Grat­ta­ca­pi ar­chi­tet­to­ni­ci

Data di pubblicazione
26-10-2023
Gabriele Neri
Dott. arch. storico dell'architettura, redattore Archi | Responsabile della rubrica 'Paralleli' per Archi

Sono ben note le seccature che due dei più celebri edifici del Novecento – il Guggenheim di New York e la Sydney Opera House – diedero ai loro progettisti. Frank Lloyd Wright fu osteggiato da ogni parte per la bizzarra forma del suo museo, che negava fieramente l’edilizia convenzionale newyorkese. Jørn Utzon, qualche anno dopo, fu addirittura costretto a dimettersi per questioni economiche (costi lievitati), politiche (il nuovo governo criticava lo spreco di risorse del precedente) e strutturali (tribolarono a lungo, lui e Ove Arup, per far stare su quella fantasia).

Eppure, le due architetture sono presto diventate parte inscindibile delle rispettive città, loro simbolo e marchio distintivo, come dimostra la traduzione di quelle inconfondibili silhouette in ogni tipo di cartolina, gadget, souvenir e persino… cappello.

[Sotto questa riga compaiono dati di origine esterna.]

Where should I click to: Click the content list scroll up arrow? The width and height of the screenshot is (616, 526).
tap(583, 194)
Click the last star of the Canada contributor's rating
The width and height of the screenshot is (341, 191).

Dal grattacapo al copricapo, insomma, come raccontano gli esempi che qui riportiamo.

Il «Guggenheim hat» fu disegnato nel 1960 da Sally Victor, nota modista americana. Nata a Scranton, Pennsylvania, Sally si trasferì da bambina a New York dove la zia aveva un negozio di cappelli, che la piccola cominciò a cucire per le sue bambole. A diciotto anni fu assunta nel reparto cappelli nei grandi magazzini Macy’s, prima di sposare Sergiu Victor, direttore della fabbrica di Serge, di cui diventò head designer (in tutti i sensi). Nel 1934 fondò la sua etichetta personale, con sede sulla East 53rd Street, che ne decretò il successo: le sue creazioni furono indossate dalle stelle di Hollywood, dalle First Ladies Mamie Eisenhower e Jacqueline Kennedy, e pure dalla regina Elisabetta II.

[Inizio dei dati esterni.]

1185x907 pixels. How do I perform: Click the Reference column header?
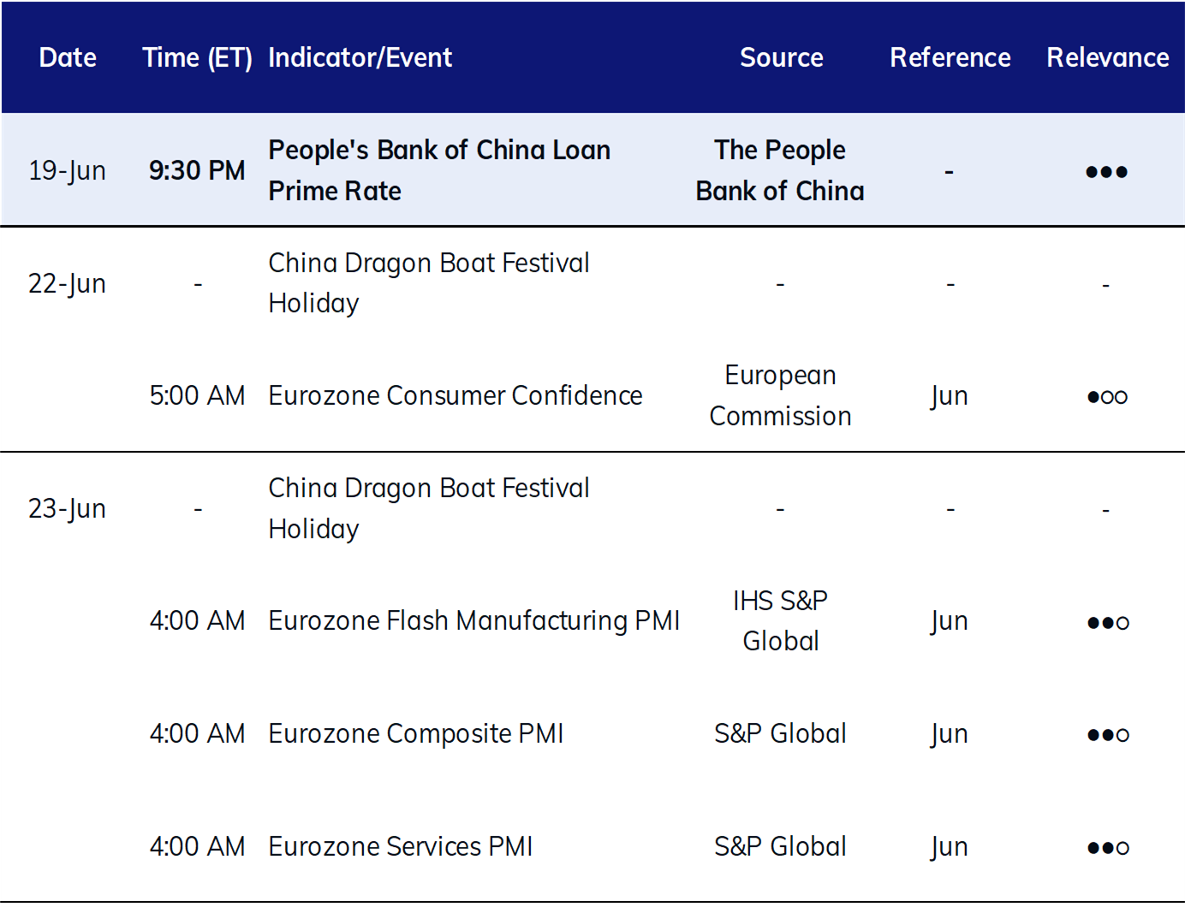coord(950,57)
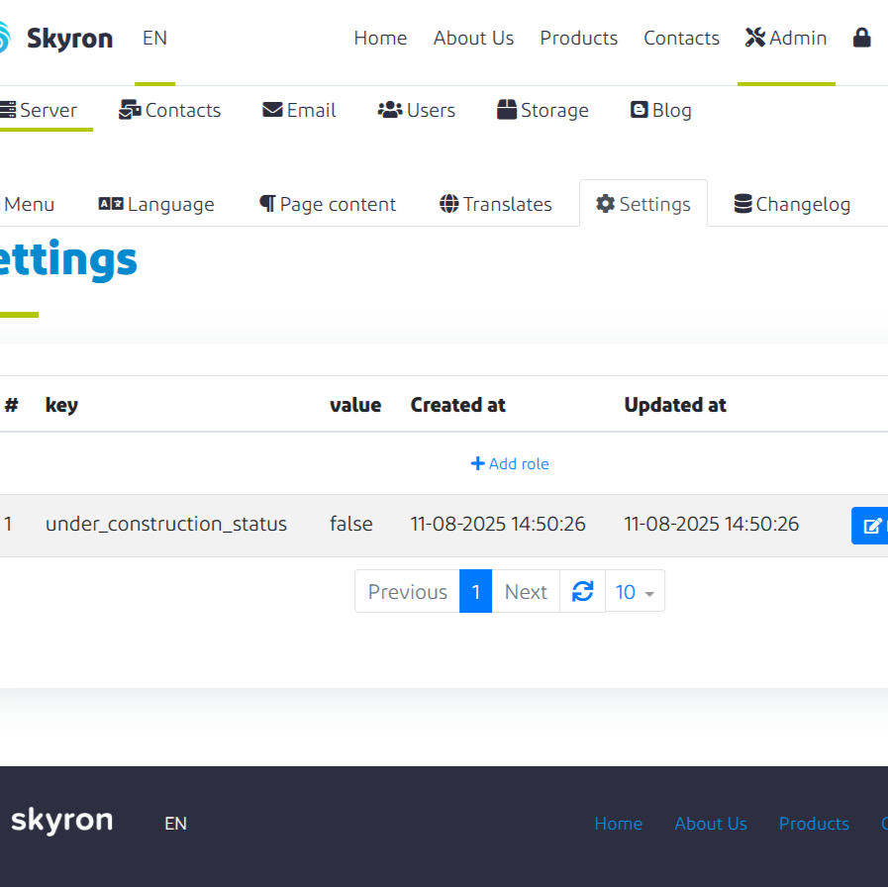
Task: Open the Contacts admin tab with its icon
Action: pyautogui.click(x=169, y=110)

Il cappello ispirato al Guggenheim dimostra i suoi ampi riferimenti, che andavano dall’arte orientale a Henri Matisse, da Mondrian ai nativi americani. Oggi parte della collezione del MET, il copricapo è fatto di paglia: mentre le forme riprendono alla lettera la spirale del museo, il colore se ne distacca visibilmente, così come l’effetto materico. Fu il fotografo Tony Vaccaro a scattarne il ritratto più efficace, con una modella in posa davanti al capolavoro di Wright un poco sfocato per sottolineare il dialogo di vuoti e pieni tra il colosso di cemento e il cappellino.

Alla Sydney Opera House venne invece dedicato più di un copricapo, ognuno ispirato alla selva di vele spiegate al vento che sembrano costituire le coperture dell’edificio australiano. Tra i tanti ne ricordiamo due. Piuttosto elegante è l’Opera House Hat, del modista Peter Morton, finito sulla copertina di The Australian Women’s Weekly nel 1962, quando il progetto dell’edificio era ancora in alto mare (sarà inaugurato nel 1973). Il cappello dimostra perciò come l’immagine dell’Opera fosse già entrata nell’iconografia popolare molto prima che la sua sostanza venisse concretamente realizzata.

Il secondo cappello australiano è invece del 1976, quando l’edificio era ormai una «icona» nota in tutto il mondo, simbolo inconfondibile del remoto continente. Fu indossato dall’attore australiano John Barry Humphries nelle vesti di Dame Edna, celebre personaggio da lui inventato, coi capelli lilla e vistosi occhiali. Nata nel 1956 (proprio l’anno del concorso per l’Opera) come parodia della casalinga della suburbia australiana, Edna si è aggiornata progressivamente ai fenomeni sociali del tempo, diventando famosa grazie alle sue performance nella Londra degli anni Sessanta.

La signora lo sfoggiò in occasione di una corsa di cavalli ad Ascot, tra i più consueti cilindri e cappelli a tesa larga vestiti dall’aristocrazia britannica. Un’immagine la ritrae mentre ostenta l’esuberante copricapo, con sorriso compiaciuto ma anche con i segni visibili dello sforzo fisico per tenere sulla testa, un giorno intero, una simile struttura.